### PROBLEM TO SOLVE
The records below must be copied in full; omit the images.

Start of GIVEN ENTRIES

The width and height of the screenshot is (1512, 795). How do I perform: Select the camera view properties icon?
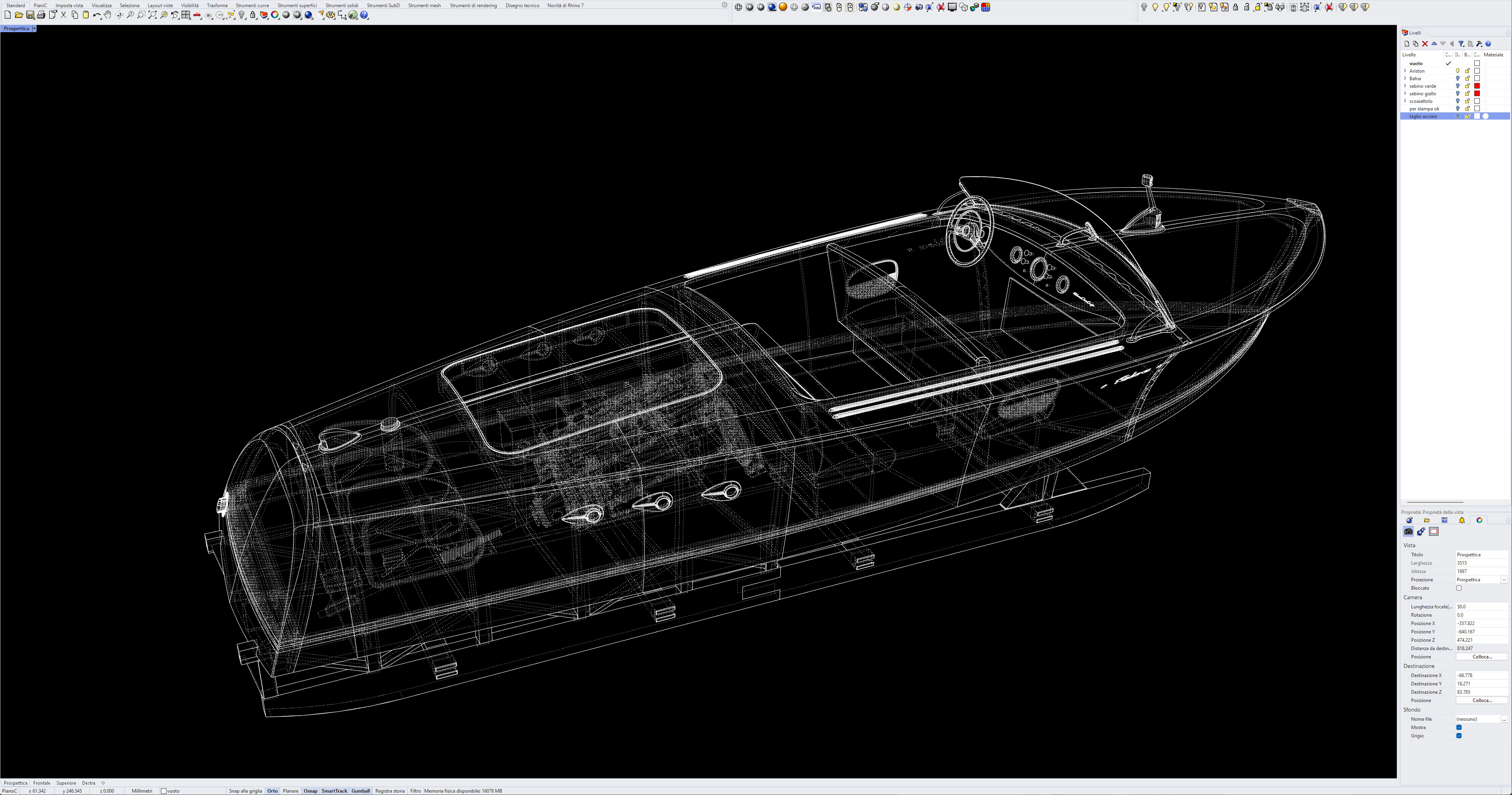(x=1408, y=532)
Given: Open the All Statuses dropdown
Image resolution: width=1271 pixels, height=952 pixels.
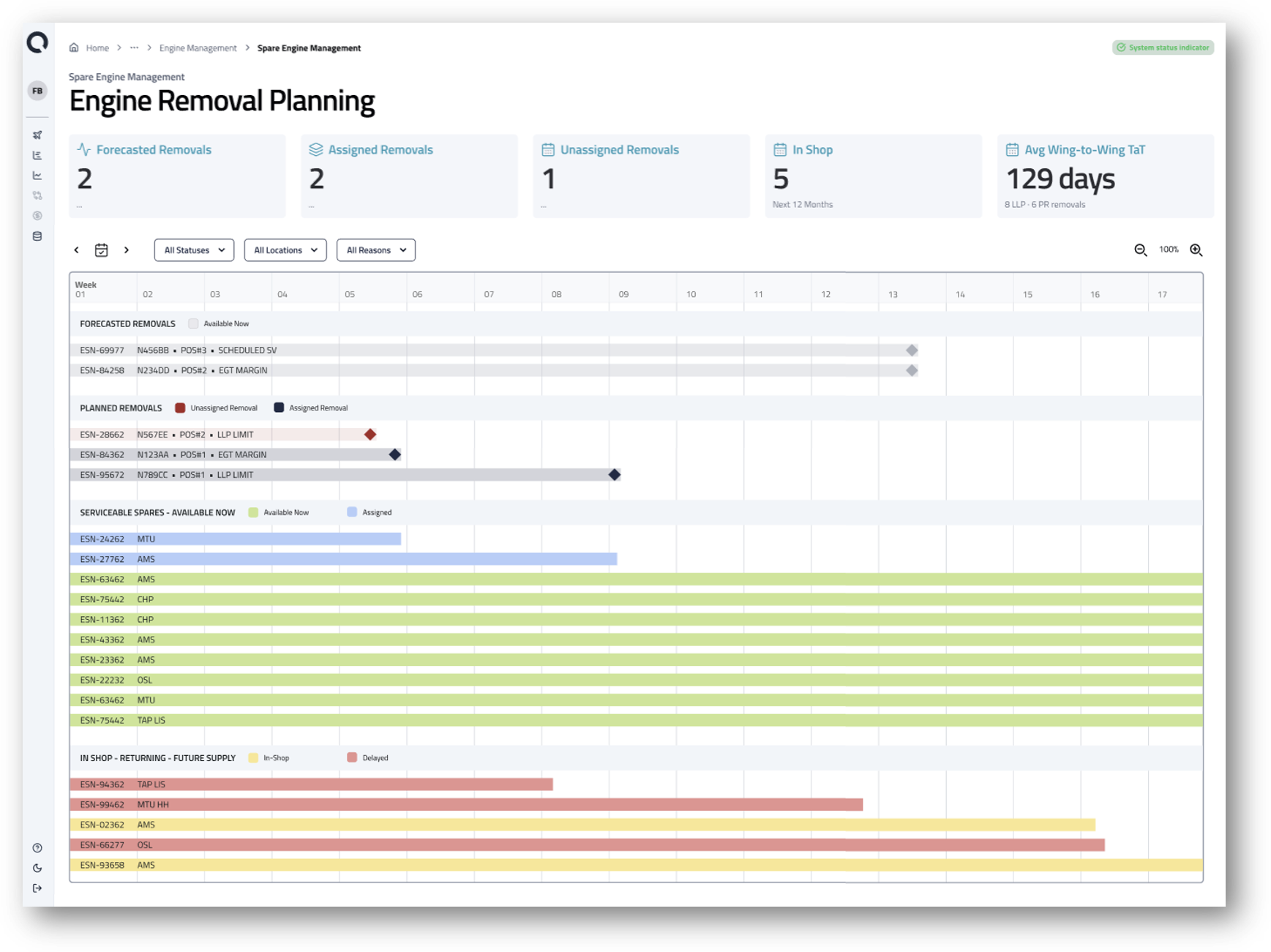Looking at the screenshot, I should click(193, 250).
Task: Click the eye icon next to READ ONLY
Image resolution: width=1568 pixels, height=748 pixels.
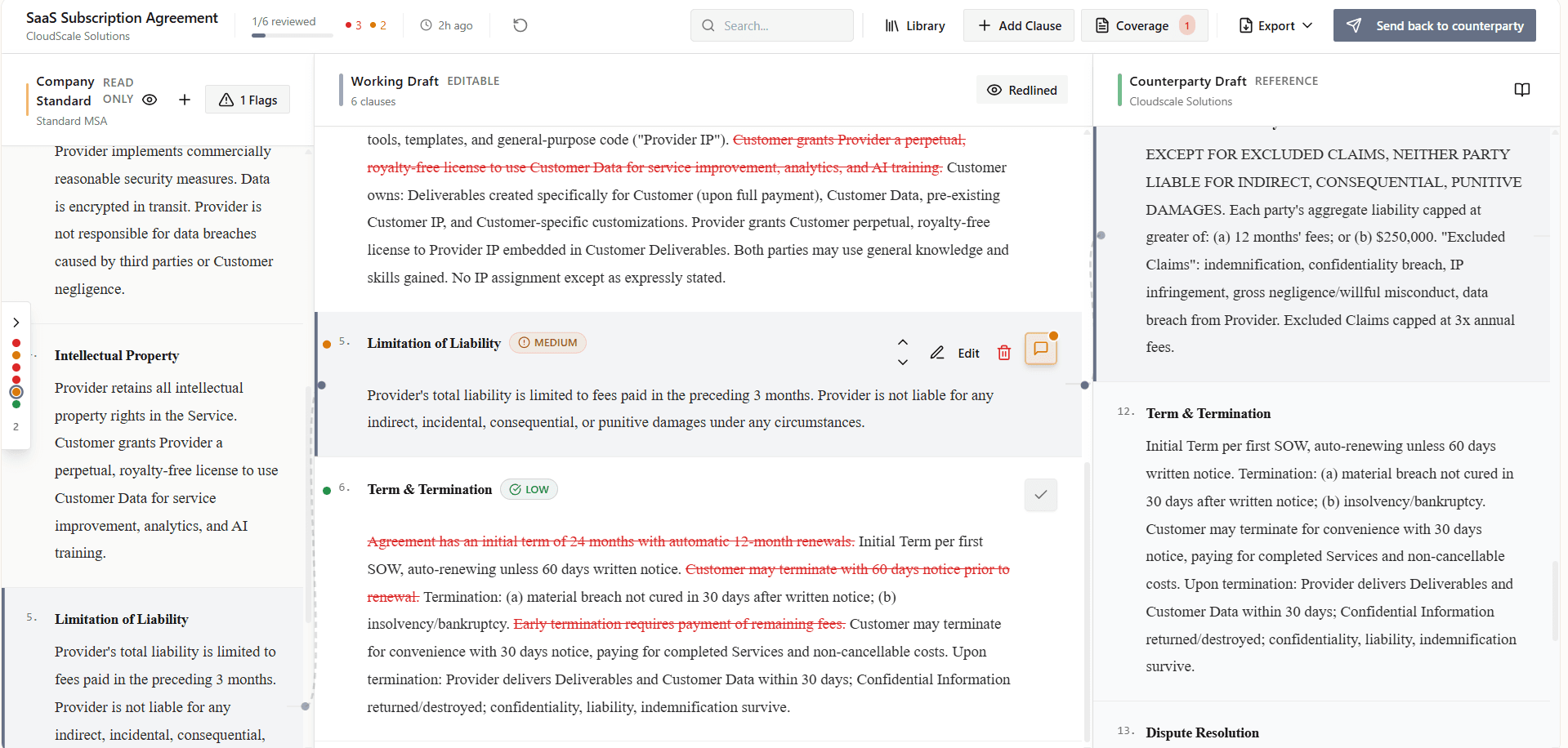Action: tap(150, 99)
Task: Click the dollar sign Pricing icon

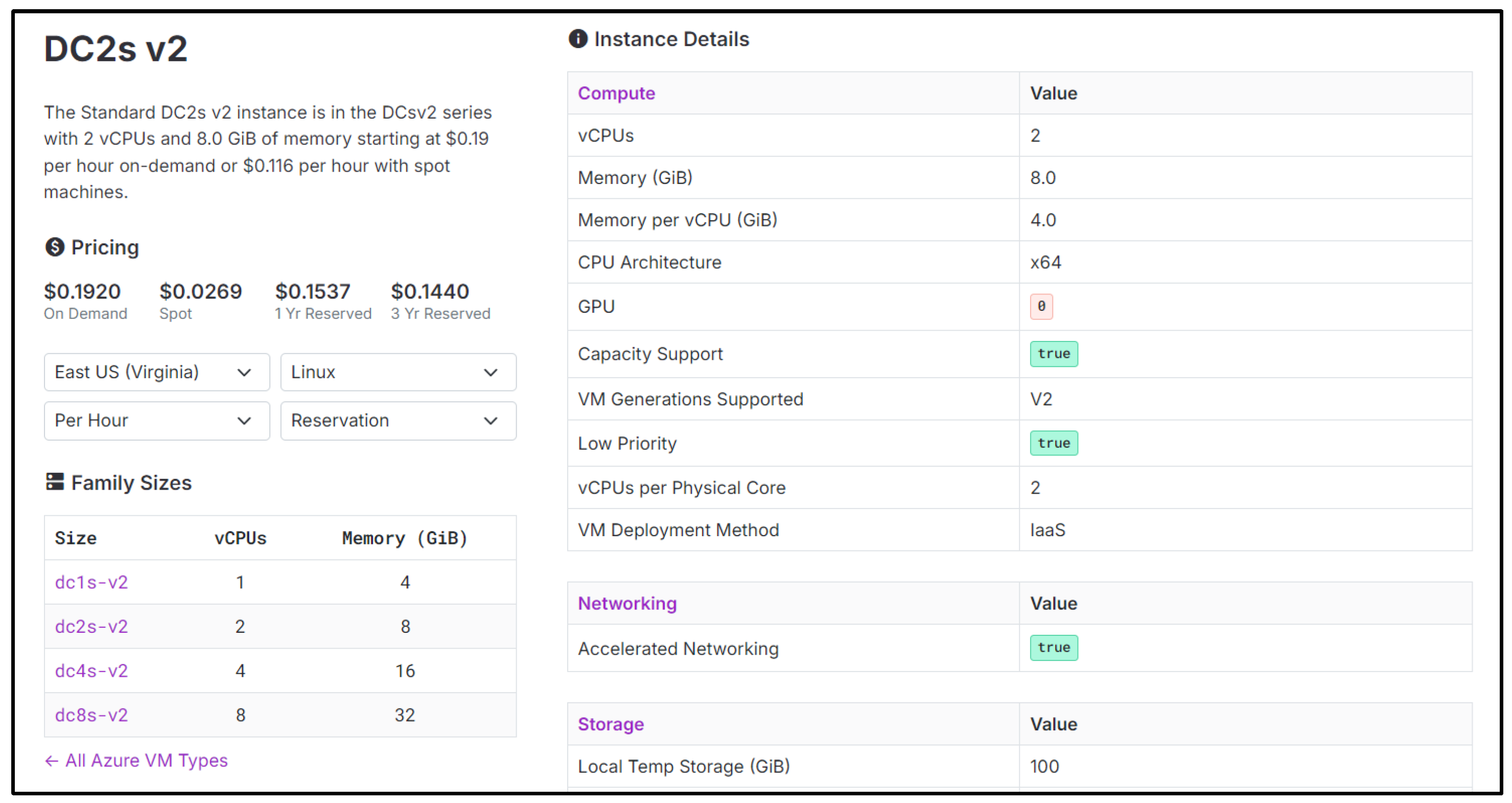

End of GIVEN ENTRIES

### ANSWER
The width and height of the screenshot is (1512, 795). How do I perform: Select the camera view properties icon?
(x=1408, y=532)
Given: Open the All Statuses dropdown
Image resolution: width=1271 pixels, height=952 pixels.
Looking at the screenshot, I should click(193, 250).
Task: Click the eye icon next to READ ONLY
Image resolution: width=1568 pixels, height=748 pixels.
Action: tap(150, 99)
Task: Click the dollar sign Pricing icon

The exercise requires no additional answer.